__ASSIGNMENT__:
A faithful, complete transcript of the entries below, without pictures, should be returned.

(Stored data entries)
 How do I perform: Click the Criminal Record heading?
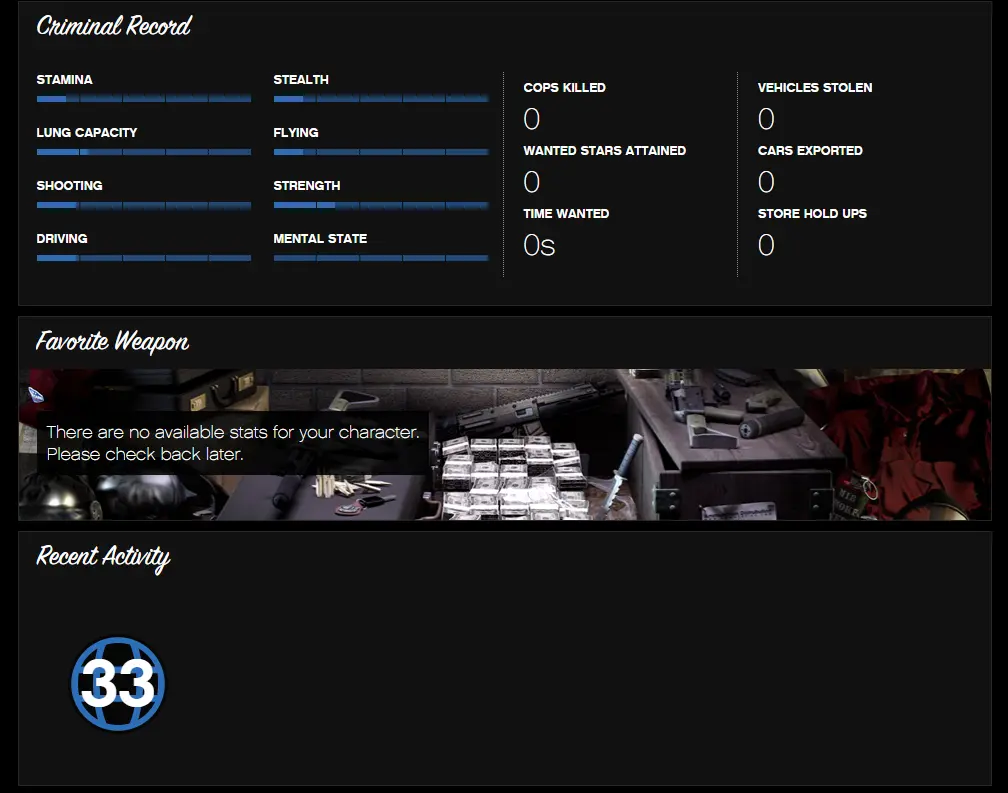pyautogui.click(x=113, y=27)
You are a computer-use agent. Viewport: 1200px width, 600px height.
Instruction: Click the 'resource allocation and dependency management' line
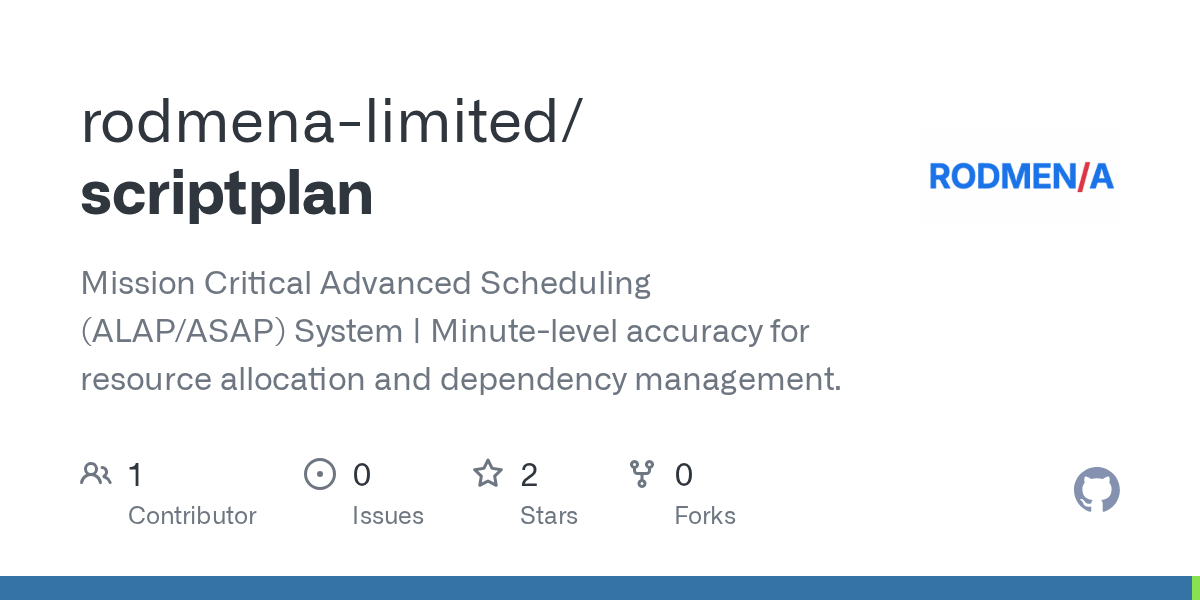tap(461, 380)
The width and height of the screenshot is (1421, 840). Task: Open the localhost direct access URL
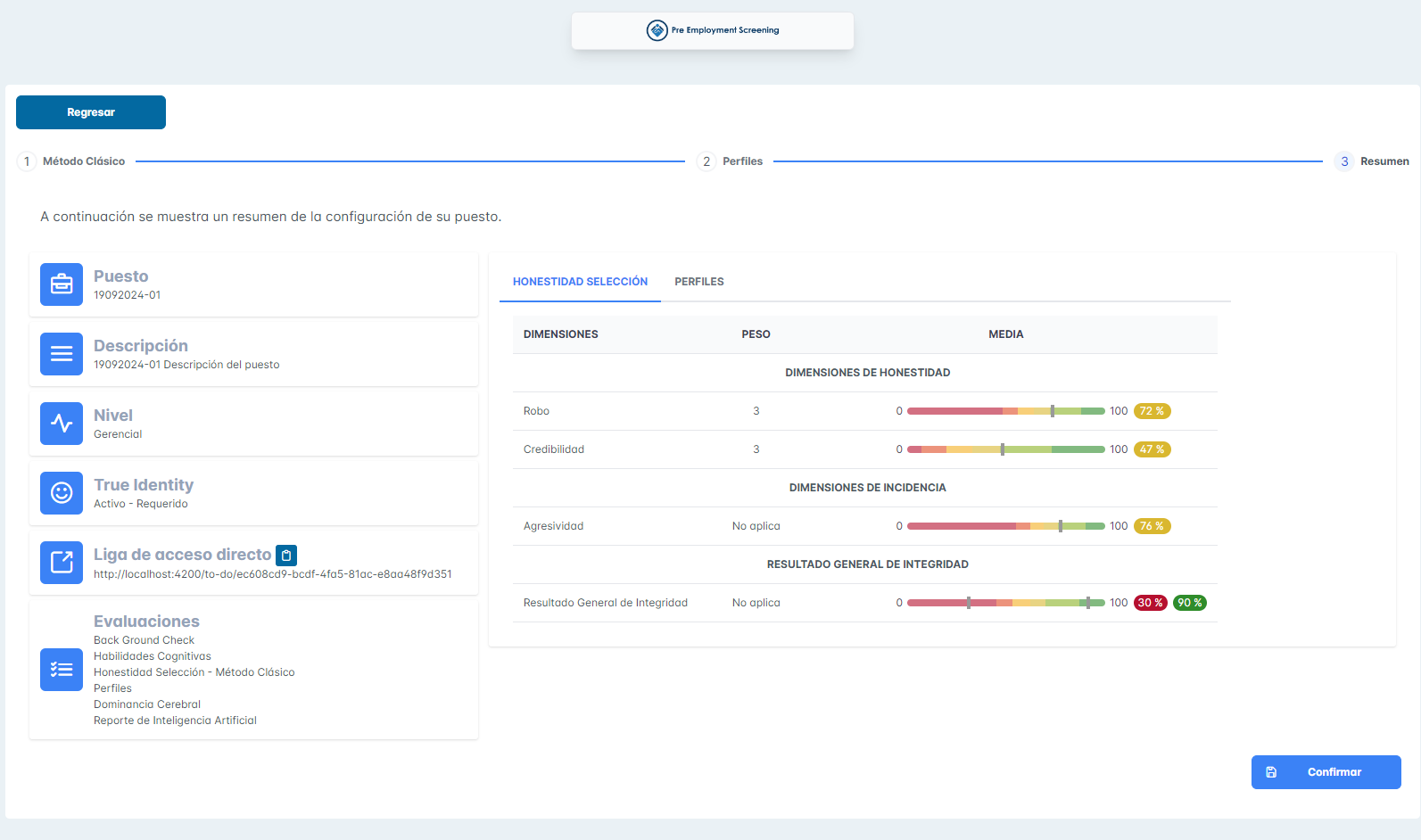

__RESULT OF THE TASK__:
 How do I perform: Click the Criminal Record heading?
pyautogui.click(x=113, y=27)
You are a computer-use agent. Viewport: 1200px width, 600px height.
Instruction: Click the 'resource allocation and dependency management' line
tap(461, 380)
The width and height of the screenshot is (1421, 840). Task: Open the localhost direct access URL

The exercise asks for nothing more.